# [To do]
Include the line containing "The image size is (1024, 597)." and every line after it up to the end of the material below; reproduce them exactly and drop the pictures.

-- Opening Marker --

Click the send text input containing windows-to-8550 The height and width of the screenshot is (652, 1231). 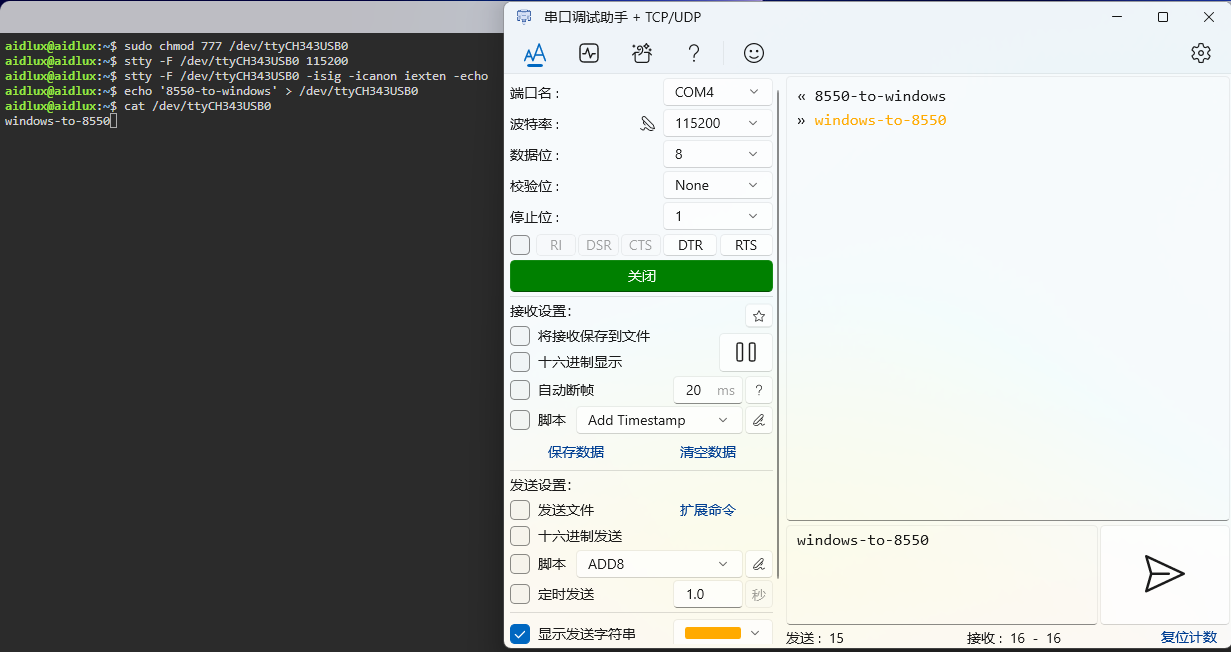pos(941,574)
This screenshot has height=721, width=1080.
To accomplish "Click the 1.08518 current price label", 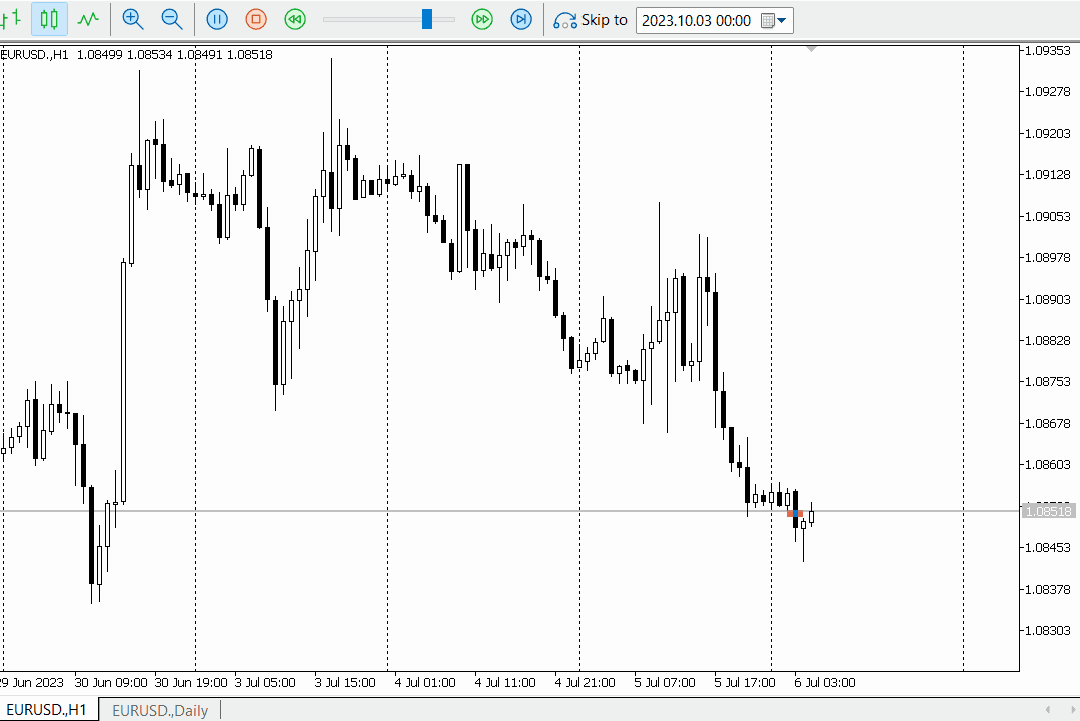I will point(1048,512).
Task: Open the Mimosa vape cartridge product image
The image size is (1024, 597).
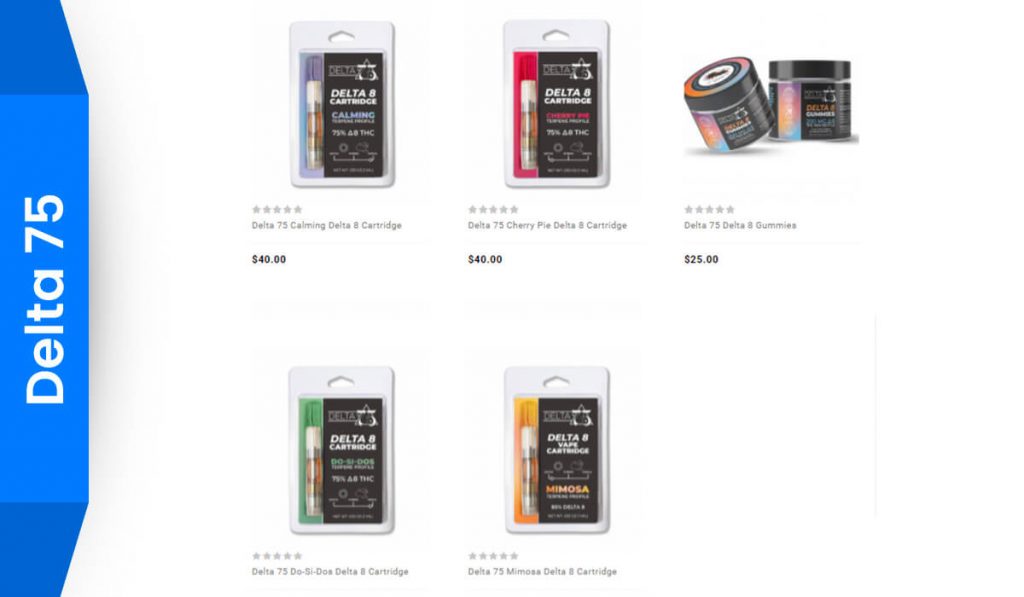Action: pyautogui.click(x=556, y=451)
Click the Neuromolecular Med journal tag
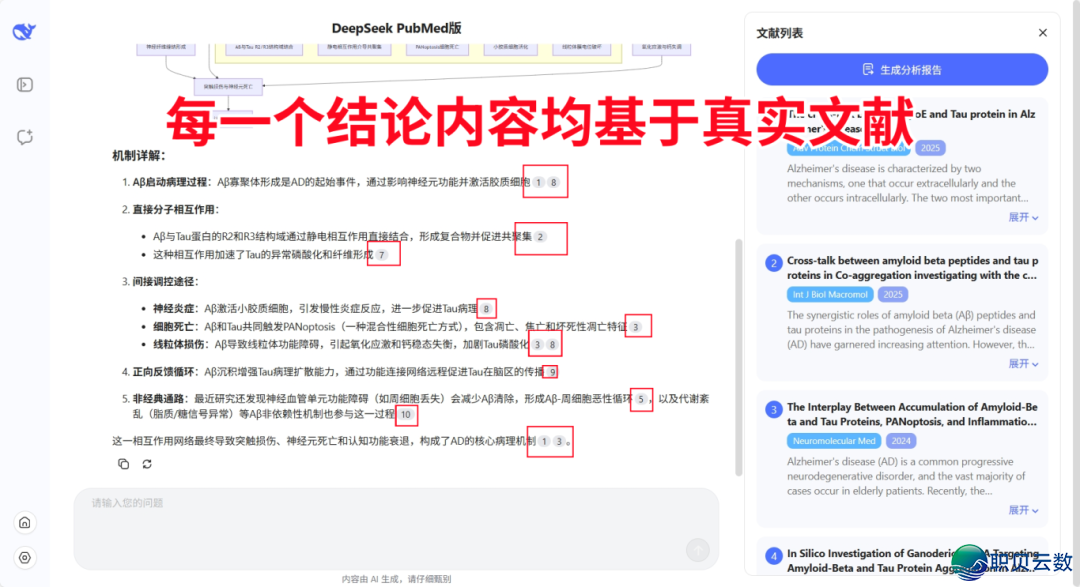 (834, 440)
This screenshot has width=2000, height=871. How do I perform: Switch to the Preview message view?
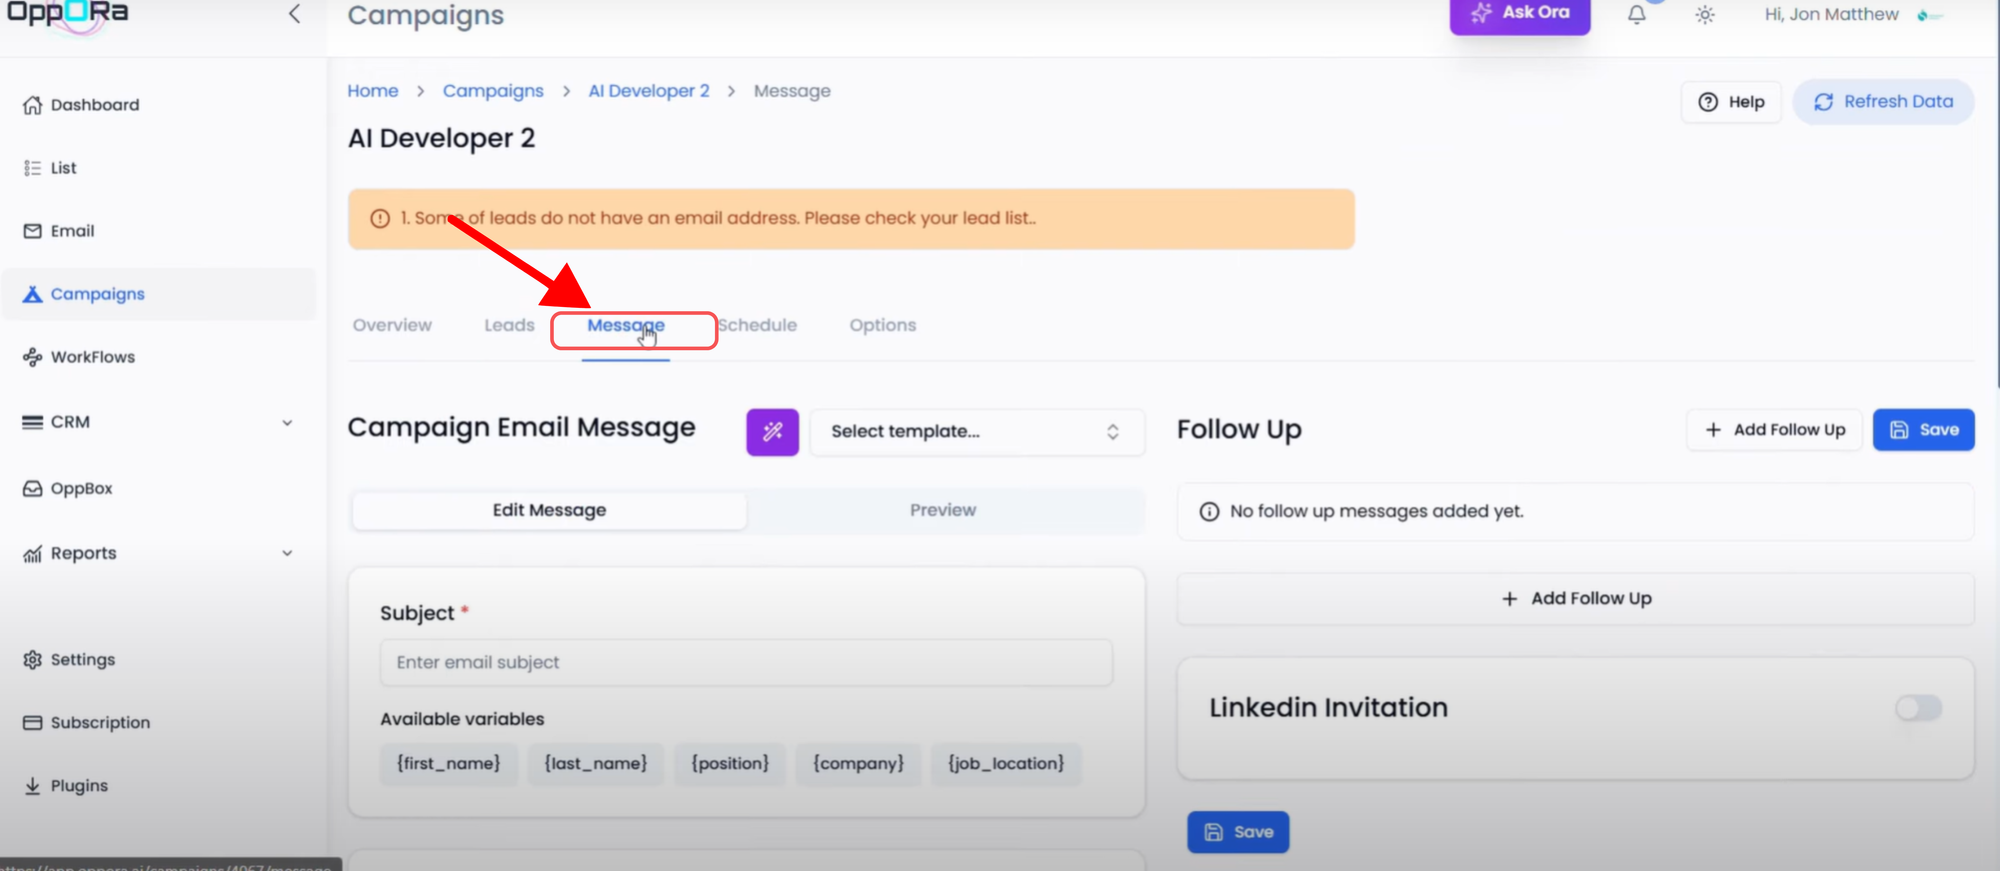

-- Closing Marker --

# [Solved exercise]
The image size is (1024, 597).
Action: pyautogui.click(x=556, y=451)
Click the Neuromolecular Med journal tag
 (834, 440)
This screenshot has width=2000, height=871. How do I perform: Switch to the Preview message view?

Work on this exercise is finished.